Por que o extintor de incêndio pode ser necessário novamente?
A justificativa central do projeto é que o dispositivo pode ser decisivo na contenção das chamas iniciais, evitando que pequenos incidentes se transformem em tragédias. O senador defende que o preço do equipamento é bastante acessível se comparado aos potenciais custos e danos que um incêndio descontrolado pode causar ao patrimônio e aos ocupantes.
A proposta busca equilibrar a segurança viária com a realidade econômica, sugerindo que ter o item em mãos (tipo ABC) pode fazer a diferença entre um pequeno dano e uma perda total em emergências.
O item é realmente necessário nos carros modernos?
Há uma forte divisão de opiniões sobre o tema. Os críticos apontam que a engenharia automotiva avançou substancialmente, utilizando materiais e sistemas mais resistentes ao fogo que reduziram significativamente o risco de incêndios espontâneos.
O argumento contra a obrigatoriedade destaca que, nas situações em que o incêndio já ultrapassou a fase inicial, a eficácia do extintor portátil é limitada e o serviço de bombeiros seria o mais adequado. Estatísticas recentes de grandes cidades como São Paulo corroboram essa visão, mostrando queda no número de ocorrências devido à modernização da frota.
O que dizem os exemplos internacionais sobre extintores de incêndio?
A realidade global sugere que a segurança automóvel está a evoluir mais para o design dos veículos do que para os equipamentos de combate a incêndios conduzidos pelo condutor. Os países desenvolvidos não têm essa exigência, mantendo baixas taxas de vítimas.
- Alemanha
- Estados Unidos
- Canadá
- Reino Unido
- França
- Espanha
Por outro lado, o debate não é exclusivo do Brasil. As nações da União Europeia também discutem propostas semelhantes, o que reforça a importância de analisar o cenário global antes de tomar uma decisão definitiva.
Como acompanhar a decisão final no Senado?
Para quem quiser acompanhar se a regra vai mudar ou não, o Senado Federal permite acompanhar o andamento do PLC 159/2017 em tempo real.
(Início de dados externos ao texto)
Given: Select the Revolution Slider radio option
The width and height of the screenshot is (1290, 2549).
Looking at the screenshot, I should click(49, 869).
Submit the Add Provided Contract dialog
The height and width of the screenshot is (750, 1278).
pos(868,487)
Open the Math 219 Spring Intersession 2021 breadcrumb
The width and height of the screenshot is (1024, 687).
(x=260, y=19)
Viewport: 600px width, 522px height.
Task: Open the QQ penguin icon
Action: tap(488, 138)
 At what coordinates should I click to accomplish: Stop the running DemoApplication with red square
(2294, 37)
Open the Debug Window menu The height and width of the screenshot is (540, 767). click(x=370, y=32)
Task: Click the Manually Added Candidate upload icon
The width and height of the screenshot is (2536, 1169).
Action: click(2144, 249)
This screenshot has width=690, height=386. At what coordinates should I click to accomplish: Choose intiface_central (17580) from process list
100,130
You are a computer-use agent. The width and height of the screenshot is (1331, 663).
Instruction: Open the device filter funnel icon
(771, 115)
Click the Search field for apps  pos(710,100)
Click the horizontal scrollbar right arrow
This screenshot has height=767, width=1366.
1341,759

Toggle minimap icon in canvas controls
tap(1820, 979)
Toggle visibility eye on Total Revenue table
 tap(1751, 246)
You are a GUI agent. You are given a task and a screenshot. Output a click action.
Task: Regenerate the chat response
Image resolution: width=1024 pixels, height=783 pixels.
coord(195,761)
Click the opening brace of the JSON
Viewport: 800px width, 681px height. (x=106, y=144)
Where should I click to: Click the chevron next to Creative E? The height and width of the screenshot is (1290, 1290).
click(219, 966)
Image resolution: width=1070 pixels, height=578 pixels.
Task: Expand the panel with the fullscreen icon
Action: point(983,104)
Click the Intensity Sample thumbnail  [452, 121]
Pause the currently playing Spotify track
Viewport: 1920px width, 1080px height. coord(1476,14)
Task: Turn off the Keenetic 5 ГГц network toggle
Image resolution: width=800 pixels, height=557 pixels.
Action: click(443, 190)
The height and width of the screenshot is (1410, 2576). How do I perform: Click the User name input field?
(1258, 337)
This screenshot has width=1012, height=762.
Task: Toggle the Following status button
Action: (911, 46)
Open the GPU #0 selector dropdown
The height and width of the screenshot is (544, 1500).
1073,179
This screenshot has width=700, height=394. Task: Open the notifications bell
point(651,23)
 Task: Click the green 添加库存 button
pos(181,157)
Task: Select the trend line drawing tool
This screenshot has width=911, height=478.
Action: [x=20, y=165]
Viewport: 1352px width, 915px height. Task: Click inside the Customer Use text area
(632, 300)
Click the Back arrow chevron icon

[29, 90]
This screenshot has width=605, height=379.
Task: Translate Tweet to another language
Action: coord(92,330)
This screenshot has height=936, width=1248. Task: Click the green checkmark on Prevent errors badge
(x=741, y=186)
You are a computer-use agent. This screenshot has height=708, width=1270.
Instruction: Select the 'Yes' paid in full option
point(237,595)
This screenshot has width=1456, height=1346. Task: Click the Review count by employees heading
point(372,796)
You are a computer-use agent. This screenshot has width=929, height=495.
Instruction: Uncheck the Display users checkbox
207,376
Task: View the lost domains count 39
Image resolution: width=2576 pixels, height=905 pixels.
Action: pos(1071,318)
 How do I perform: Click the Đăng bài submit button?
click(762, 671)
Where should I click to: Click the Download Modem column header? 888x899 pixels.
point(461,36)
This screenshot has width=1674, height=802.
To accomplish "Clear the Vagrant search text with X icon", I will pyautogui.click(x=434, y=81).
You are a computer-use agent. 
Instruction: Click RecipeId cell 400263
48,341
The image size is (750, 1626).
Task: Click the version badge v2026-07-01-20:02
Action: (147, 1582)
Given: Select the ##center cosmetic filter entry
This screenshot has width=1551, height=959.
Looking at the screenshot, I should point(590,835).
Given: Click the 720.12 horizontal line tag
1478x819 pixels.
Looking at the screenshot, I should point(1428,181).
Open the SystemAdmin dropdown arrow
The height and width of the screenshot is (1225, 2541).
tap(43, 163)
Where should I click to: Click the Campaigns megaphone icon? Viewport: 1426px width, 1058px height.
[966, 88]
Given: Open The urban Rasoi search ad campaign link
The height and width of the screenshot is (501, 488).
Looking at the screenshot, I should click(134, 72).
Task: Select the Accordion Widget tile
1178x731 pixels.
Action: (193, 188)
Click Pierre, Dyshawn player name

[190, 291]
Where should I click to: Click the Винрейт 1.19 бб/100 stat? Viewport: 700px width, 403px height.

O acesso ao histórico de votação garante transparência e permite que cidadãos de todo o país entendam o potencial impacto desta mudança no Código de Trânsito Brasileiro.
A aprovação ou rejeição do projeto definirá se o Brasil retomará uma política de segurança ativa (equipamentos obrigatórios) ou seguirá a tendência de focar na tecnologia passiva de veículos.